» **Your goal**
Copy exactly the lines of the records below, and only those lines, beginning with the line that contains "[Toggle Table of Content] (57, 69)" and ending with the line that contains "Mokena (1070, 1009)".

» **Source data**
- - -
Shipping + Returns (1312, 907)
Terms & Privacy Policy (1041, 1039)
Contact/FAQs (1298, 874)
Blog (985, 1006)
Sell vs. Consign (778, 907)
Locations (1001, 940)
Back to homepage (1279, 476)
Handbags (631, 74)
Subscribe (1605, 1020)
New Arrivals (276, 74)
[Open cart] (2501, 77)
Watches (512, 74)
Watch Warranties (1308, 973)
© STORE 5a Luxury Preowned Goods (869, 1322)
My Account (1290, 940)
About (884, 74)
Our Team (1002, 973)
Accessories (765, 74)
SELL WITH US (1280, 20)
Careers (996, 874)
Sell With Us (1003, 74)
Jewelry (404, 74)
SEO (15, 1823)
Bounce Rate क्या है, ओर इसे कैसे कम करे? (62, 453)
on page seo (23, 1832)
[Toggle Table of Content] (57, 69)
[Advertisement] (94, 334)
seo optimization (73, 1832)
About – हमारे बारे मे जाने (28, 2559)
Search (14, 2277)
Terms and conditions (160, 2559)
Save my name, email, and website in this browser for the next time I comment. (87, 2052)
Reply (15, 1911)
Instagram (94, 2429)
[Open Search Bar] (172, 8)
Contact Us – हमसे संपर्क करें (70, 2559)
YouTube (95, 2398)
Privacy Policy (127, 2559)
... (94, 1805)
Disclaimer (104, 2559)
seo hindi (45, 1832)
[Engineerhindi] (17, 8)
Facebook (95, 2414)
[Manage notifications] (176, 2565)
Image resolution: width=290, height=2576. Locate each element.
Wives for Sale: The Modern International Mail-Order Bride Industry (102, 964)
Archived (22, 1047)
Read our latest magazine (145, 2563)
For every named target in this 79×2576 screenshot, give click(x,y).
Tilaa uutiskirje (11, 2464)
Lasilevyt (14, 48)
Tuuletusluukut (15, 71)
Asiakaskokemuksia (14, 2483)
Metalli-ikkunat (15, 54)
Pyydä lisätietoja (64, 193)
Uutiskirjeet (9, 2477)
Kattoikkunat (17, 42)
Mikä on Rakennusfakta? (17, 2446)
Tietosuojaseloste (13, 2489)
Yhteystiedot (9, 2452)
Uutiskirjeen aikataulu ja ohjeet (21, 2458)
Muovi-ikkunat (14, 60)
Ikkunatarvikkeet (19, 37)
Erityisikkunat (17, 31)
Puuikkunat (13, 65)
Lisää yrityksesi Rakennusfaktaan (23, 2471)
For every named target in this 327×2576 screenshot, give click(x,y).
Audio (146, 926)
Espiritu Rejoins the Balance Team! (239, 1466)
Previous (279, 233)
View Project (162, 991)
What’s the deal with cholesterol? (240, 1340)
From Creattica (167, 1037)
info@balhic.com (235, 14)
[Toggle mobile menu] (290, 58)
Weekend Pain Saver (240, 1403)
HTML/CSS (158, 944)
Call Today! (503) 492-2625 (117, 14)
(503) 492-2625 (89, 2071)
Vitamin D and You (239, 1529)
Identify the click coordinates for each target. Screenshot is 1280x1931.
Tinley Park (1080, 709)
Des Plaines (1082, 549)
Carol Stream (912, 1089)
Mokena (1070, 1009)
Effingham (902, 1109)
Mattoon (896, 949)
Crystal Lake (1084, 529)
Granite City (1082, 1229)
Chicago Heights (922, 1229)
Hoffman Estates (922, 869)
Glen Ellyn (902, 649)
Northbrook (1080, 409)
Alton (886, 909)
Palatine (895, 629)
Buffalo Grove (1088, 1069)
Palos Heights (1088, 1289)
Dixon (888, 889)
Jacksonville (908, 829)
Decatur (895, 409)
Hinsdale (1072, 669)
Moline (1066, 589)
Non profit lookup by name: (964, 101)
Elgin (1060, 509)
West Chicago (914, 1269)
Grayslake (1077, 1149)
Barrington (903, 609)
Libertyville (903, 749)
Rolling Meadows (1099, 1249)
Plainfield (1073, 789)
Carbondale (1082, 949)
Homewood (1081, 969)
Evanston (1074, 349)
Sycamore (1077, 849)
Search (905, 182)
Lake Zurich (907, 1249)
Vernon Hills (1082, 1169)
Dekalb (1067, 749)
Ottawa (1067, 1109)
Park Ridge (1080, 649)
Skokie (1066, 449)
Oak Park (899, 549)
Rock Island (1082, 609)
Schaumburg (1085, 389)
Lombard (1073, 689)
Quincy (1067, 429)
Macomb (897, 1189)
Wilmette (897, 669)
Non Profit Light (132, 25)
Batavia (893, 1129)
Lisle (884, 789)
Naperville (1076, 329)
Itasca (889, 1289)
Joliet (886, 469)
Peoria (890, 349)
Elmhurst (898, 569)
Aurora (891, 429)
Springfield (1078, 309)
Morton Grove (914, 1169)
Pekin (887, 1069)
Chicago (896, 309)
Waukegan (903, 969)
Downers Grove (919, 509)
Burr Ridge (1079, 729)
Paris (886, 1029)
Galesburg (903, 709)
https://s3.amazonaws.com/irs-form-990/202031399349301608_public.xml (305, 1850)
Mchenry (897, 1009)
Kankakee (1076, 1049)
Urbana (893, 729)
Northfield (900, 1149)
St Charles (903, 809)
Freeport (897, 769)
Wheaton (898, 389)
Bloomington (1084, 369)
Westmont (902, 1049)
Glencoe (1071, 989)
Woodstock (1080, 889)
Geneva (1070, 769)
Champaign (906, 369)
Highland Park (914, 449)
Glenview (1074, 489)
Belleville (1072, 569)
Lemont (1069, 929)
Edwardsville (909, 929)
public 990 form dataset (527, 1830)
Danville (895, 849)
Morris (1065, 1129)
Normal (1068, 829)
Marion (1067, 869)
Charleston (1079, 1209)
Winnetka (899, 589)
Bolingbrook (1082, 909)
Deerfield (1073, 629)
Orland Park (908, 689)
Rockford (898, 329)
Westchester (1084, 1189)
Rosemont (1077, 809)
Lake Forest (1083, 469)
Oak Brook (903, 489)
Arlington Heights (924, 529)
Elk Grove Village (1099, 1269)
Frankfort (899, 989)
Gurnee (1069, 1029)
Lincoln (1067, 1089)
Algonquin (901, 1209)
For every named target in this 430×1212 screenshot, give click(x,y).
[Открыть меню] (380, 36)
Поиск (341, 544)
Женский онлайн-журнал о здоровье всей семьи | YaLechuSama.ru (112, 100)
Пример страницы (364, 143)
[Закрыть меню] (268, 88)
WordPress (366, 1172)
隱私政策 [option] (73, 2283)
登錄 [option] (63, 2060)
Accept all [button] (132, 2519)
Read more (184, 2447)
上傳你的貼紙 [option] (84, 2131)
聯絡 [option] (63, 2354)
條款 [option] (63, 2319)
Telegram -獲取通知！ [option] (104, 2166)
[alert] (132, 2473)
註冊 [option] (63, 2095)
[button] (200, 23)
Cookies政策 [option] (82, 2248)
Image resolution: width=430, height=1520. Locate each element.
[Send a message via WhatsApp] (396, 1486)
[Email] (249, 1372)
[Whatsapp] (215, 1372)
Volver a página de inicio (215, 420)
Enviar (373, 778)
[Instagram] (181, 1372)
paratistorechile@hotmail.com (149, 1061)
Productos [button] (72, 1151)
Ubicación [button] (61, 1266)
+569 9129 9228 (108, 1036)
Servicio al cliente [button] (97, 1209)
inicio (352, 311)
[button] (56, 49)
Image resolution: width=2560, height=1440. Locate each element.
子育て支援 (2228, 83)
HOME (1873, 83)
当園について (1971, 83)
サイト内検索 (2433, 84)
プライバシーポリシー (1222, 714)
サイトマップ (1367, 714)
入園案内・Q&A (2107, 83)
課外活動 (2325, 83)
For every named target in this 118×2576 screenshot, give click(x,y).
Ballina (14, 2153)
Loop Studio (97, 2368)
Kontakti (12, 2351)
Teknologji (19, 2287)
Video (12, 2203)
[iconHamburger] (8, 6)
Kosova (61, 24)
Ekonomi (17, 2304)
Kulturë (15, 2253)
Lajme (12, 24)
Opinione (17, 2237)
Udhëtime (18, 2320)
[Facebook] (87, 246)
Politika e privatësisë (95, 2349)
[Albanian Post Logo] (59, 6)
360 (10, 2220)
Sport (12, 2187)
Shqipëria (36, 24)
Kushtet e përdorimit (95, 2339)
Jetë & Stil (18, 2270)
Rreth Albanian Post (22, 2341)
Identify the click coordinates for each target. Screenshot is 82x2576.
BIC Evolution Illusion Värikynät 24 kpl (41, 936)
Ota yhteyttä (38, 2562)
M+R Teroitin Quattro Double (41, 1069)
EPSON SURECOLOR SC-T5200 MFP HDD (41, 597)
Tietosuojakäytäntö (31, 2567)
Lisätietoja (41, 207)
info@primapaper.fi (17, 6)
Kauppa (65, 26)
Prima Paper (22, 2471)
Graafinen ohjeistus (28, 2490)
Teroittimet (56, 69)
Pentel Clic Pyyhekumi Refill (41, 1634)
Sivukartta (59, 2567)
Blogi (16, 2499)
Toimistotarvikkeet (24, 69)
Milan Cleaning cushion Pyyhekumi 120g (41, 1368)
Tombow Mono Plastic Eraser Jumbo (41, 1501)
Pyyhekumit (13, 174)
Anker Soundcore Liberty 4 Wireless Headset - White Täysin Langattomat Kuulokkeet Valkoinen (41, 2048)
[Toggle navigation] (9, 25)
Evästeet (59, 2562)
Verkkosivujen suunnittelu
- - -
» **Solution to the exercise**
[Toggle Table of Content] (57, 69)
[Advertisement] (94, 334)
seo optimization (73, 1832)
About – हमारे बारे मे जाने (28, 2559)
Search (14, 2277)
Terms and conditions (160, 2559)
Save my name, email, and website in this browser for the next time I comment. (87, 2052)
Reply (15, 1911)
Instagram (94, 2429)
[Open Search Bar] (172, 8)
Contact Us – हमसे संपर्क करें (70, 2559)
YouTube (95, 2398)
Privacy Policy (127, 2559)
... (94, 1805)
Disclaimer (104, 2559)
seo hindi (45, 1832)
[Engineerhindi] (17, 8)
Facebook (95, 2414)
[Manage notifications] (176, 2565)
Image resolution: width=290, height=2576. Locate each element.
Wives for Sale: The Modern International Mail-Order Bride Industry (102, 964)
Archived (22, 1047)
Read our latest magazine (145, 2563)
For every named target in this 79×2576 screenshot, give click(x,y).
Tilaa uutiskirje (11, 2464)
Lasilevyt (14, 48)
Tuuletusluukut (15, 71)
Asiakaskokemuksia (14, 2483)
Metalli-ikkunat (15, 54)
Pyydä lisätietoja (64, 193)
Uutiskirjeet (9, 2477)
Kattoikkunat (17, 42)
Mikä on Rakennusfakta? (17, 2446)
Tietosuojaseloste (13, 2489)
Yhteystiedot (9, 2452)
Uutiskirjeen aikataulu ja ohjeet (21, 2458)
Muovi-ikkunat (14, 60)
Ikkunatarvikkeet (19, 37)
Erityisikkunat (17, 31)
Puuikkunat (13, 65)
Lisää yrityksesi Rakennusfaktaan (23, 2471)
For every named target in this 327×2576 screenshot, give click(x,y).
Audio (146, 926)
Espiritu Rejoins the Balance Team! (239, 1466)
Previous (279, 233)
View Project (162, 991)
What’s the deal with cholesterol? (240, 1340)
From Creattica (167, 1037)
info@balhic.com (235, 14)
[Toggle mobile menu] (290, 58)
Weekend Pain Saver (240, 1403)
HTML/CSS (158, 944)
Call Today! (503) 492-2625 (117, 14)
(503) 492-2625 (89, 2071)
Vitamin D and You (239, 1529)
Identify the click coordinates for each target. Screenshot is 1280x1931.
Tinley Park (1080, 709)
Des Plaines (1082, 549)
Carol Stream (912, 1089)
Mokena (1070, 1009)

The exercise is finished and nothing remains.